Toutefois, il reste intéressant de noter que, malgré la poussée des mouvements démocratiques et citoyens dans le monde, plus souvent confinés à l’internet et au cyberespace, c’est bien la rue qui reste encore le lieu de l’affrontement politique réel. Ainsi, Kasparov a-t-il démontré sa subtile analyse qui sut provoquer à la faute, un des présidents en perte de démocratie qui gouvernent depuis les Etats-Unis jusqu’en Russie. Souvenons-nous qu’à Washington, le Congrès des démocrates fait le siège de Bush, selon une légitimité accordée par la rue qui exige la destitution du président. Mieux encore : le reste du monde est le lieu d’une confrontation des forces démocratiques renaissantes contre des potentats qui sont déjà au pouvoir depuis deux mandats présidentiels, qu’ils ont corrompus tout pour s’y maintenir, en ignorant toute résistance citoyenne.

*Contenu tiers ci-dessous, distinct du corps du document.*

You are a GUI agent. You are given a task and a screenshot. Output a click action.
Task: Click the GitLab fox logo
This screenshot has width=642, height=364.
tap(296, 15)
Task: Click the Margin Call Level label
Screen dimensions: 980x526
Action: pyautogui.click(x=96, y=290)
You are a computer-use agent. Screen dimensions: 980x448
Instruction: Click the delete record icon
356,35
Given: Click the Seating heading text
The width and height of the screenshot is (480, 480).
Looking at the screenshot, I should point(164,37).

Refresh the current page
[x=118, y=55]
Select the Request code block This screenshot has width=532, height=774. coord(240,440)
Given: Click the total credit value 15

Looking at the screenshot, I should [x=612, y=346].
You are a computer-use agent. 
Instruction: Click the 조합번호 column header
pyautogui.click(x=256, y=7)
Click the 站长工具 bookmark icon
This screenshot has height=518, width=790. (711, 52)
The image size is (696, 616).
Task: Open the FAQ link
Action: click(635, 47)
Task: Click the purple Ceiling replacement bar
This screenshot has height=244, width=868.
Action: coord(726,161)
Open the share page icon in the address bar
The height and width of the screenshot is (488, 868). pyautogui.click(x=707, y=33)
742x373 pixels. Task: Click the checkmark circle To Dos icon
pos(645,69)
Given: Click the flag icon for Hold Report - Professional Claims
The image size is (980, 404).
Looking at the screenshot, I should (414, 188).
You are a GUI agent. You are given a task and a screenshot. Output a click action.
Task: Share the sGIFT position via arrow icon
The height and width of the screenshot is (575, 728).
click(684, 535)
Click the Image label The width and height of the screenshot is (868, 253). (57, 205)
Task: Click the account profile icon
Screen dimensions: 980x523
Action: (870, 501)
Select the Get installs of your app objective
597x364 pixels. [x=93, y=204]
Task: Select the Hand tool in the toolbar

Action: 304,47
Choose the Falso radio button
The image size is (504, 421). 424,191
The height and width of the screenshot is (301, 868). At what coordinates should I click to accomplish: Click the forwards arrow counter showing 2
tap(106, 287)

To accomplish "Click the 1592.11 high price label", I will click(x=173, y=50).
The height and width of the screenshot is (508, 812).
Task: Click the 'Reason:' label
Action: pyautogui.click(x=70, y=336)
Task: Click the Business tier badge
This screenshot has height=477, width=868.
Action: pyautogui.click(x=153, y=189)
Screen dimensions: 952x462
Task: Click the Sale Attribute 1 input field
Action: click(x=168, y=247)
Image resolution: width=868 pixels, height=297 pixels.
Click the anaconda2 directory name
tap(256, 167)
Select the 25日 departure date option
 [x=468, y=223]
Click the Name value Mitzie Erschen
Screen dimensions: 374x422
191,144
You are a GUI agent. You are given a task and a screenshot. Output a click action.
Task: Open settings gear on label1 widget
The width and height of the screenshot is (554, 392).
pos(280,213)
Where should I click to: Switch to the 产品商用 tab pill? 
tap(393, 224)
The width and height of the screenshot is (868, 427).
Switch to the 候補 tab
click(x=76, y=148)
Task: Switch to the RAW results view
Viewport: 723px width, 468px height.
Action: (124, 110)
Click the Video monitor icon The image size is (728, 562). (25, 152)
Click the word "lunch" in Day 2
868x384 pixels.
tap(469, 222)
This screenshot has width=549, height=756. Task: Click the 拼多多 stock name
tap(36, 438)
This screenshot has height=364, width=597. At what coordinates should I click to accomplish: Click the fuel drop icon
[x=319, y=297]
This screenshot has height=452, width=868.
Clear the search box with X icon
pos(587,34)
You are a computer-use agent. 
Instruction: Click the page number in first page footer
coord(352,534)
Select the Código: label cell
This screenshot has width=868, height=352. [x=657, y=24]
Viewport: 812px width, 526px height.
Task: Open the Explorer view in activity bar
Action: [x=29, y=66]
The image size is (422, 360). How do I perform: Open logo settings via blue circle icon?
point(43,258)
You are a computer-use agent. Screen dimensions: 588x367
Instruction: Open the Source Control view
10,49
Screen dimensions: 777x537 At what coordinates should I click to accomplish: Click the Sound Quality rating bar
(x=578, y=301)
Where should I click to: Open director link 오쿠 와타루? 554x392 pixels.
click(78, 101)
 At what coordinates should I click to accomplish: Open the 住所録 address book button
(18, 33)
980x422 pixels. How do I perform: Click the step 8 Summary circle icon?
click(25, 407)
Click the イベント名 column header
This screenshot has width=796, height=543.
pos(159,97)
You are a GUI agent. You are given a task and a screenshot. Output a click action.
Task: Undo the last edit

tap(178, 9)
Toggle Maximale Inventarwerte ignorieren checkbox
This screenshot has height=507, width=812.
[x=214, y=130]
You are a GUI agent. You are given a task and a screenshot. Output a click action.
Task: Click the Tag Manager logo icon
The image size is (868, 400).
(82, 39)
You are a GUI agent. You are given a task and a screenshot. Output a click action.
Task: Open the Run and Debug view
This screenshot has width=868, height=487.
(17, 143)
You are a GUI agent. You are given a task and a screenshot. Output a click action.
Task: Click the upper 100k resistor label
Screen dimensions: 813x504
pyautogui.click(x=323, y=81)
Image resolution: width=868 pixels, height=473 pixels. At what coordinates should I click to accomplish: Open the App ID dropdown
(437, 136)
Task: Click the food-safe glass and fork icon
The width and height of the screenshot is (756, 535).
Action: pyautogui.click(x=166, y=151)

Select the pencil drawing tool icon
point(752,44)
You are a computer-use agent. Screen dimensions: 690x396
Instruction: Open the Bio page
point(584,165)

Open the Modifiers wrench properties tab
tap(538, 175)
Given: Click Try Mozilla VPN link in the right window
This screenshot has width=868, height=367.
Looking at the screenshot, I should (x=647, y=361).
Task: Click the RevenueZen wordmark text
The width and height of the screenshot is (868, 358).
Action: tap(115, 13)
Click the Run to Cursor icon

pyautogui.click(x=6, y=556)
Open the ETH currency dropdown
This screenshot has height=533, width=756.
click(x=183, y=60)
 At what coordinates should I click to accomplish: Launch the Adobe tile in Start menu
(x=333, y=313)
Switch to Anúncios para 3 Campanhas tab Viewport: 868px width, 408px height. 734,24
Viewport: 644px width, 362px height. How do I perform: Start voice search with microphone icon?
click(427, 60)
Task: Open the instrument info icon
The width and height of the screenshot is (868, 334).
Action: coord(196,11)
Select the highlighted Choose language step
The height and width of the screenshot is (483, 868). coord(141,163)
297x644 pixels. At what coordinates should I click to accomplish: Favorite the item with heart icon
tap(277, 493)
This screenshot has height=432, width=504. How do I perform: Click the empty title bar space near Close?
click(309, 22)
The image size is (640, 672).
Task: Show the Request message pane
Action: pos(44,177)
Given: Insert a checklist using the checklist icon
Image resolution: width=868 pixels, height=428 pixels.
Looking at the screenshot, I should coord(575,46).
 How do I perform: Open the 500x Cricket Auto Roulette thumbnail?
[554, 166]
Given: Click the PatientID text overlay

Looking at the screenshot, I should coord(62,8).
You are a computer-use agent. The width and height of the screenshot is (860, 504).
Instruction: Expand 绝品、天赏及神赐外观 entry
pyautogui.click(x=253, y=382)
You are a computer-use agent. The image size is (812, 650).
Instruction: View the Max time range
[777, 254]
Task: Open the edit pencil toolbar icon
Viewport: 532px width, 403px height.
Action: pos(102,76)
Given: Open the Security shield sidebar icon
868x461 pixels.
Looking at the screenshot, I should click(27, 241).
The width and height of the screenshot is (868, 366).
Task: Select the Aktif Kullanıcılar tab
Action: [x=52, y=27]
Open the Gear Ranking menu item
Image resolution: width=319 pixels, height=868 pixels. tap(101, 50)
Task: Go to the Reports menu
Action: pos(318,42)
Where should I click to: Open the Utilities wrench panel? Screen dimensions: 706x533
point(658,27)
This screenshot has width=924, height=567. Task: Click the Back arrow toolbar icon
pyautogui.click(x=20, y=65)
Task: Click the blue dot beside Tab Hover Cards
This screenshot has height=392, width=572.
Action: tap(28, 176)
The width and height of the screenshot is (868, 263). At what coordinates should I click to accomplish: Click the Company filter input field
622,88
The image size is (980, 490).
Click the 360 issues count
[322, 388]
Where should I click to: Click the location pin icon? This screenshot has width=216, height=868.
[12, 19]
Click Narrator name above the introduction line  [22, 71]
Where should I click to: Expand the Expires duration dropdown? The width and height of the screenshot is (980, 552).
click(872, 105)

Finalement, c’est une troisième partie d’échec qui commence. Puisque nous sommes à la fin des seconds mandats présidentiels de Bush et de Poutine, et donc vers un troisième règne que Poutine voudrait bien engager. Quand, le téméraire Kasparov, lui, conteste le droit même de jouer cette partie. Aussi, Bush et Poutine, les deux tsars des superpuissances qui n’en finissent pas de décongeler la guerre froide, vont-ils certainement tomber sur un coup d’échiquier citoyen. Dans une Russie largement favorable à Poutine comme l’Amérique était fanatisée par Bush, Kasparov pourrait déjà annoncer ’"échec au tsar", à ce stade de la partie. Puisqu’un ancien conseiller économique du Kremlin, Andrei Illarionov vient de déclarer à la presse que la trop forte présence policière a clairement manifesté la peur paranoïaque et irrationnelle qui paraît lézarder tout le long le Kremlin.